Le téléphone portable est un outil indispensable au quotidien, mais est-il sans danger ? Les experts s'interrogent encore. Voici un aperçu équilibré des bénéfices et des risques, basé sur des études scientifiques.
Des recherches, comme celle menée par l’Université nationale d’Australie auprès de 1 300 utilisateurs, montrent que 75 % se sentent plus en sécurité avec leur portable. « Les téléphones portables ont introduit la communication omniprésente et la microcoordination dans la vie quotidienne », explique le professeur Michael Bittman de l’Université de New England en Australie. Être joignable à tout moment procure un sentiment de sécurité, rendant la vie sans portable inimaginable pour beaucoup.
« Cordon ombilical social », selon Kate Fox du Social Issues Research Centre à Oxford. 75 % des utilisateurs s’en servent au moins une fois par semaine pour discuter, un tiers quotidiennement. « Il nous ramène aux échanges constants des petites communautés préindustrielles, combattant la solitude moderne », ajoute-t-elle.
Trois randonneurs perdus dans les monts Grampians en Australie ont été localisés grâce à une photo prise avec leur portable, identifiant précisément la zone. « Sans cela, nous aurions mis des jours », témoigne l’inspecteur Martin Dorman. Les portables sauvent des vies en situations critiques.
Les médecins photographie les blessures pour consultation immédiate par des spécialistes. « Cela compense l’accès limité aux experts et aux archives », note le Dr Tai Khoa Lam du Nepean Hospital à Sydney.
40 % des personnes utilisent les portables pour initier des relations, selon Relationships Australia, menant à des histoires d’amour dans 23 % des cas, surtout chez les jeunes.
Plus de 50 % des participants à l’étude de l’Université nationale d’Australie rapportent une productivité accrue, bien que 33 % notent un stress supplémentaire dû à un rythme accéléré, d’après le Pr Bittman.
Les radiofréquences réchauffent le cerveau, augmentant potentiellement les risques de cancer chez les gros utilisateurs, selon Ronald B. Herberman, directeur de l’Institut de cancérologie de l’Université de Pittsburgh. Limitez l’usage près de l’oreille.
En 2006, 16,8 millions d’utilisateurs au Canada (Statistique Canada), avec peu de recyclage. Les déchets libèrent arsenic, beryllium, cadmium, etc., polluant l’environnement.
L’usage au volant quadruple le risque d’accident (Université de Toronto). Chez les piétons, 48 % traversent imprudemment en appel (Université de l’Ohio), contre 25 % sans téléphone.
Les jeunes commencent à 13 ans, dépensant plus de la moitié de leur argent de poche (Youth Action and Policy Association, Australie). 40 % ont des factures > 200 $, 4 % > 1 500 $.
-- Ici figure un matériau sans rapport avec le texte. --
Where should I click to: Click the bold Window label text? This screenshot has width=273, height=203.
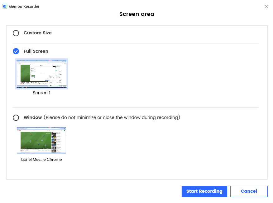33,117
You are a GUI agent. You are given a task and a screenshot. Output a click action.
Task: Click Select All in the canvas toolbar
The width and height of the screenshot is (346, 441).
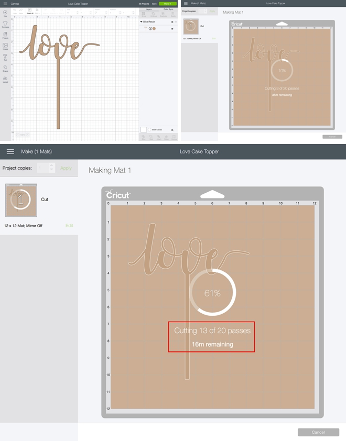[x=29, y=11]
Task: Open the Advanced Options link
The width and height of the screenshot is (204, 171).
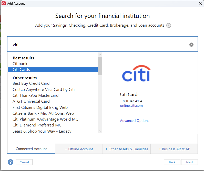Action: click(135, 121)
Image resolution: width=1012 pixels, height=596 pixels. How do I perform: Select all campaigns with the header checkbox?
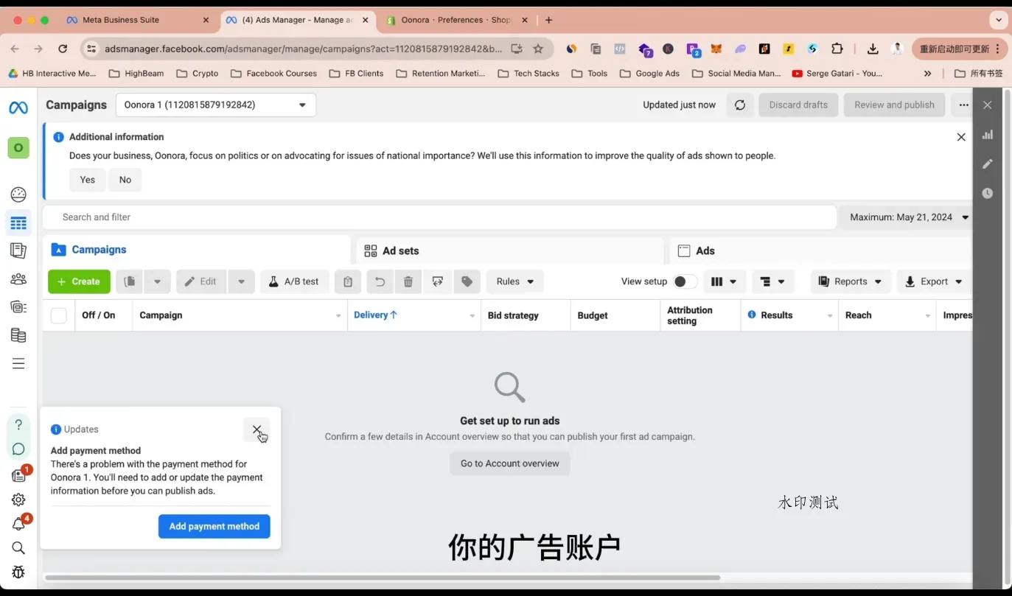point(58,315)
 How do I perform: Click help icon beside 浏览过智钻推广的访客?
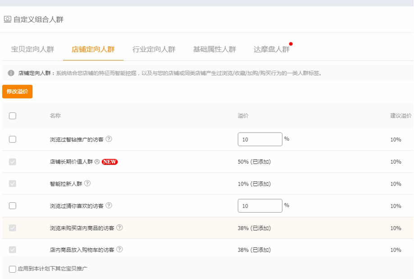click(109, 139)
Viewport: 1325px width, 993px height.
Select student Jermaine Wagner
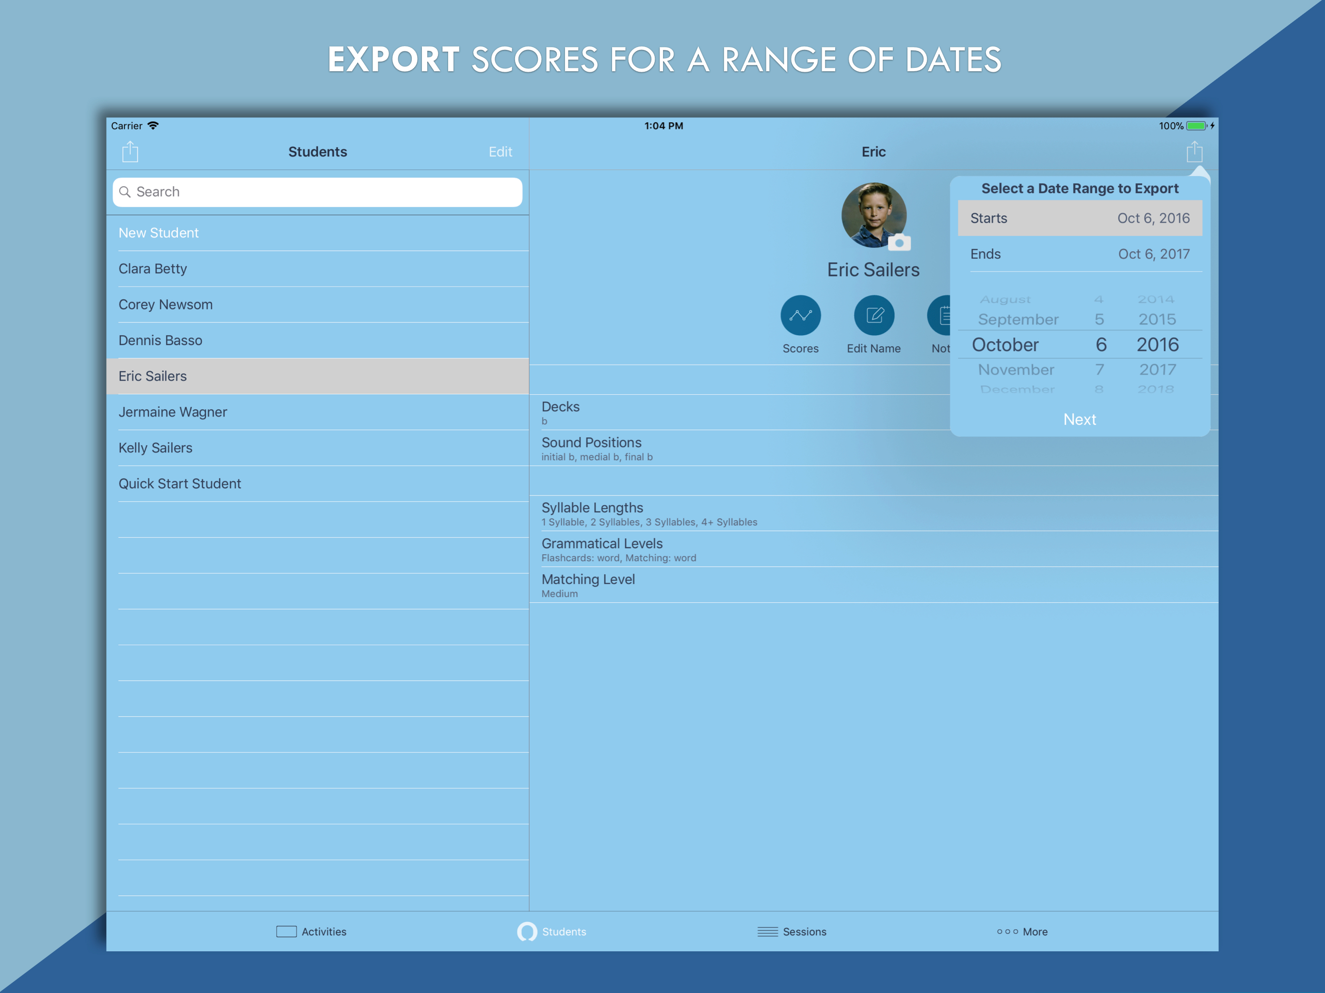point(317,412)
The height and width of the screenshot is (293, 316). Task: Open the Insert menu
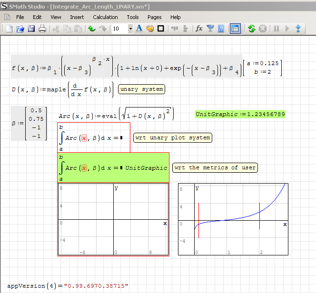pyautogui.click(x=77, y=17)
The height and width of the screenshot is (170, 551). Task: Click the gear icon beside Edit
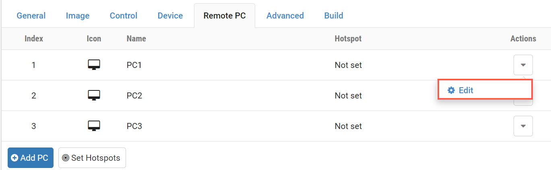451,90
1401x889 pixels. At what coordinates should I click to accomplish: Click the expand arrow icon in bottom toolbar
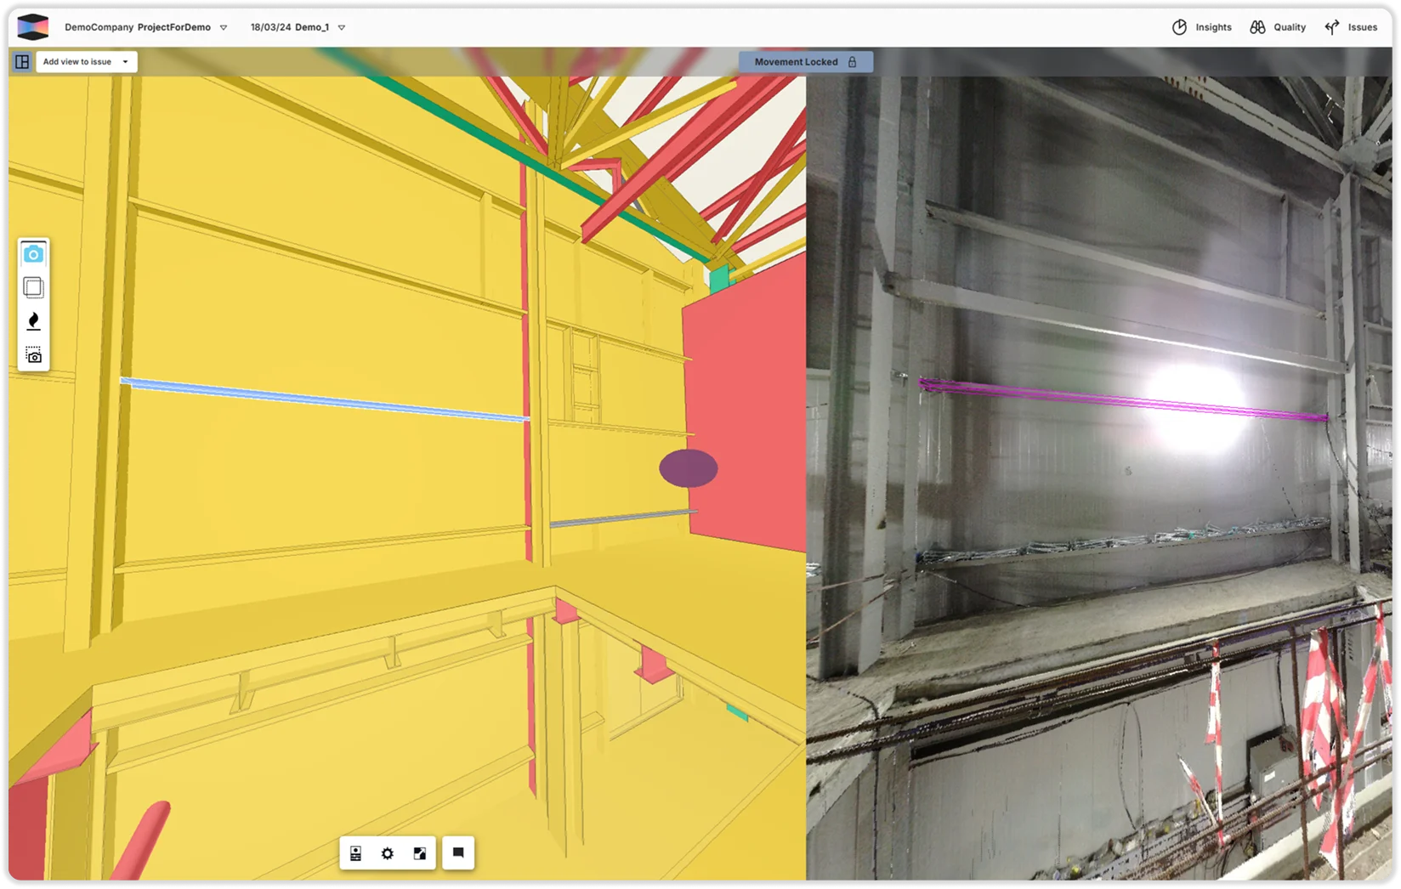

45 % des femmes et 31 % des hommes vérifient les messages suspects (sondage NOP, Suisse).
90 % des gens estiment que leur vie s’arrêterait sans portable (projet UNA), procurant confiance. Mais 42 % des étudiantes et 28 % des étudiants se risquent plus (sondage US). Sous-estimons-nous les risques cancérigènes ? Les experts préconisent modération et kit mains-libres.